Cloud service providers should layer their infrastructure to better protect their data and alleviate security concerns, according to Imperial College London lecturer Dr Peter Pietzuch, who was speaking at a Westminster eforum event yesterday.
Pietzuch told delegates at the event, Cloud computing - security, market development and prospects for the g-cloud, that the current security model for the cloud is not transparent enough, meaning software developers that want to deploy their applications in the cloud do not have enough knowledge of that provider's security.
You are given certain guarantees in terms of data confidentiality, integrity, secure auditing and resource isolation, but what is not transparent is how cloud providers actually enforce these," he explained.
"Our research at Imperial College aims to provide a cloud platform that can automatically detect security violations caused by either a flaw in the applications or in the cloud platform being used," he added.
"We would like to move to a model where if you deploy a cloud application it comes with a cloud security policy.
"This means there will be a specification around the type of data protection guarantees required and the cloud infrastructure will automatically enforce a standardised set of policies."
Pietzuch argued that service providers should pursue a data-centric approach to security, which would see data being tracked across the different cloud software components.
"If you consider a multi-tenanted cloud environment, where there is a particular application that consists of multiple software components, what the cloud can do is actually track the path of the user data within the cloud infrastructure," said Pietzuch.
"So, now that the cloud understands which components were exposed to sensitive data, it can isolate those components and prevent security problems," he added.
"For example, if there is a flaw in an implementation of a software component that leads to an unauthorised leakage of sensitive data, the cloud infrastructure is able to prevent the flow of this information [essentially locking it down], because it understands that this component has had access to sensitive data."
He said it is "naive" to assume one security method will solve all data protection problems in the cloud, and that there needs to be "multiple layers of defence".
"We should also create individual compartments within the cloud infrastructure, so when there is a security incident we can essentially limit its scope," he explained.
Imperial College has been working with the NHS to use the ideas Pietzuch discussed at the eforum, in the hope of creating secure healthcare applications.
Despite Pietzuch's research and his arguments that security in the cloud could be improved, he also said the industry perception of cloud security is very "skewed".
"A good analogy would be the difference between plane travel and car travel. Objectively, we know plane travel is safer per mile travelled than car travel.
"However, at the same time, more people feel anxious when they board a plane than when they take a car," he said.

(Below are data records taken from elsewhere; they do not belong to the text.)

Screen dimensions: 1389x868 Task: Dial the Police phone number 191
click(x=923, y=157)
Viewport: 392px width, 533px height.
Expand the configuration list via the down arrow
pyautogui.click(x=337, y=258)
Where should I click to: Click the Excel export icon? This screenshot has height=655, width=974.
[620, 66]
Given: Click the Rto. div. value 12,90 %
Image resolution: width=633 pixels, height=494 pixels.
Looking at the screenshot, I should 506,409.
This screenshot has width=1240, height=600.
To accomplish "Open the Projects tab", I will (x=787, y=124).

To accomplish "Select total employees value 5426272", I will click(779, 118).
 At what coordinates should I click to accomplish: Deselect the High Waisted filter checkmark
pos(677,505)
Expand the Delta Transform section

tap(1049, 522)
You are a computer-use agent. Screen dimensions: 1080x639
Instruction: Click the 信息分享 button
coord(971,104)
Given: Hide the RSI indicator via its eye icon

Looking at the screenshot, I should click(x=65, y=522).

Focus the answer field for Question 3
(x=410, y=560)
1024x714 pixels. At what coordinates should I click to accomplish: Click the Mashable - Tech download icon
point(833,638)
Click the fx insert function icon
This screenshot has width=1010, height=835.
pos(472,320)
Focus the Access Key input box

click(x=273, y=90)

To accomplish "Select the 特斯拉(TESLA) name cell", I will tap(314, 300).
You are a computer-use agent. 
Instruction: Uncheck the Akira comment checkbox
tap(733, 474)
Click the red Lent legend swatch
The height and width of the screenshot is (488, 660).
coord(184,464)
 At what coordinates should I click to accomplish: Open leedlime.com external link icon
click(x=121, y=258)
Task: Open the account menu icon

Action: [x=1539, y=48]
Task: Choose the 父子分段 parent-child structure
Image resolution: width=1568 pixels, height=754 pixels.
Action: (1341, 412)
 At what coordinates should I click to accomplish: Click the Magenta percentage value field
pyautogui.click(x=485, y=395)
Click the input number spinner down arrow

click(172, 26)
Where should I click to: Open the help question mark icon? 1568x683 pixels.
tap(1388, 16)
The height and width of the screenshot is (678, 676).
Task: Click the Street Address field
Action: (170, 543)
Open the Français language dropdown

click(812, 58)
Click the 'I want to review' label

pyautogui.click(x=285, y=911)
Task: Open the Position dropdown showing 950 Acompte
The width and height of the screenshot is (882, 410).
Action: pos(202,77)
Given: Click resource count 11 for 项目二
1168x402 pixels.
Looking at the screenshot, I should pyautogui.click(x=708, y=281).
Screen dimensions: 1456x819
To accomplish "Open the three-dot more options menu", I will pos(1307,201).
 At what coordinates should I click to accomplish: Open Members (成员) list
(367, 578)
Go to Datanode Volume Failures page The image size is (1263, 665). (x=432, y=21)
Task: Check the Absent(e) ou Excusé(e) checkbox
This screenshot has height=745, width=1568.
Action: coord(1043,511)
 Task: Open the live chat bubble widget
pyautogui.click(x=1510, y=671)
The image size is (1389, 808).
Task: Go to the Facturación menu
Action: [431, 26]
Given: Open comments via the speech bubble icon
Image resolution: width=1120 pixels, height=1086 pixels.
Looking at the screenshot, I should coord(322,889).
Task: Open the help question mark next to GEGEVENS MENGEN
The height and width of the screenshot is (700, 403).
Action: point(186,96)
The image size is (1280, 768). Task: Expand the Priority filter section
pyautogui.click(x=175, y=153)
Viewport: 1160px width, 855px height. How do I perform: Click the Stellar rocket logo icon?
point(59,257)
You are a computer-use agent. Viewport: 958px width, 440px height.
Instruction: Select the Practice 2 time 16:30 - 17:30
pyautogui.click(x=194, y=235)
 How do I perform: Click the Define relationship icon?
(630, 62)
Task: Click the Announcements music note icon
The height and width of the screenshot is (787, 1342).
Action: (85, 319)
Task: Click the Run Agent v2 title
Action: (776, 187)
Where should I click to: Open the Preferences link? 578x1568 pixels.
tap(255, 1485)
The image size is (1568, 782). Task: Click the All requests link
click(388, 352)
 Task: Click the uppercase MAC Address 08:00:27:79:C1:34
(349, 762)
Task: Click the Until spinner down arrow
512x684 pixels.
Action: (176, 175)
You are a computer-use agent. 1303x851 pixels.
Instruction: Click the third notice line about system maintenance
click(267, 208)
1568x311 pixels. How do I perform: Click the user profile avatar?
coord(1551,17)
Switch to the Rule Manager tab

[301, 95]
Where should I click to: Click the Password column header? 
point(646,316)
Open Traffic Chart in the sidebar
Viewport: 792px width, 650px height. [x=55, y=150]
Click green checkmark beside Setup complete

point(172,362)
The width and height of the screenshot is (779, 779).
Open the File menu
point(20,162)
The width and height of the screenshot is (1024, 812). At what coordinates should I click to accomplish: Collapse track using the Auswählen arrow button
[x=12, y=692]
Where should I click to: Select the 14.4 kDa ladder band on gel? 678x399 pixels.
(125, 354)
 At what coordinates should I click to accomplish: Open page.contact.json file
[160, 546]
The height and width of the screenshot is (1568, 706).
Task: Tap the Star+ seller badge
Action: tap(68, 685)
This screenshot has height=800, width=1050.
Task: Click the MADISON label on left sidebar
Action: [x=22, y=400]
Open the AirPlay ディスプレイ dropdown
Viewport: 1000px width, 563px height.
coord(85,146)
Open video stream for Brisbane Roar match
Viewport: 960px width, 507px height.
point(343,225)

"Similarly, we know cloud providers invest a lot of energy on securing the cloud infrastructure.
"They have substantial resources and the type of security mechanisms they can provide are probably better than traditional in-house security solutions," he added.
"At the same time, of course, cloud providers are collecting sensitive data from many different users, so the surface of attack is much larger and there is more incentive for criminals to attack the cloud. A single big security incident could potentially ruin a cloud provider's reputation."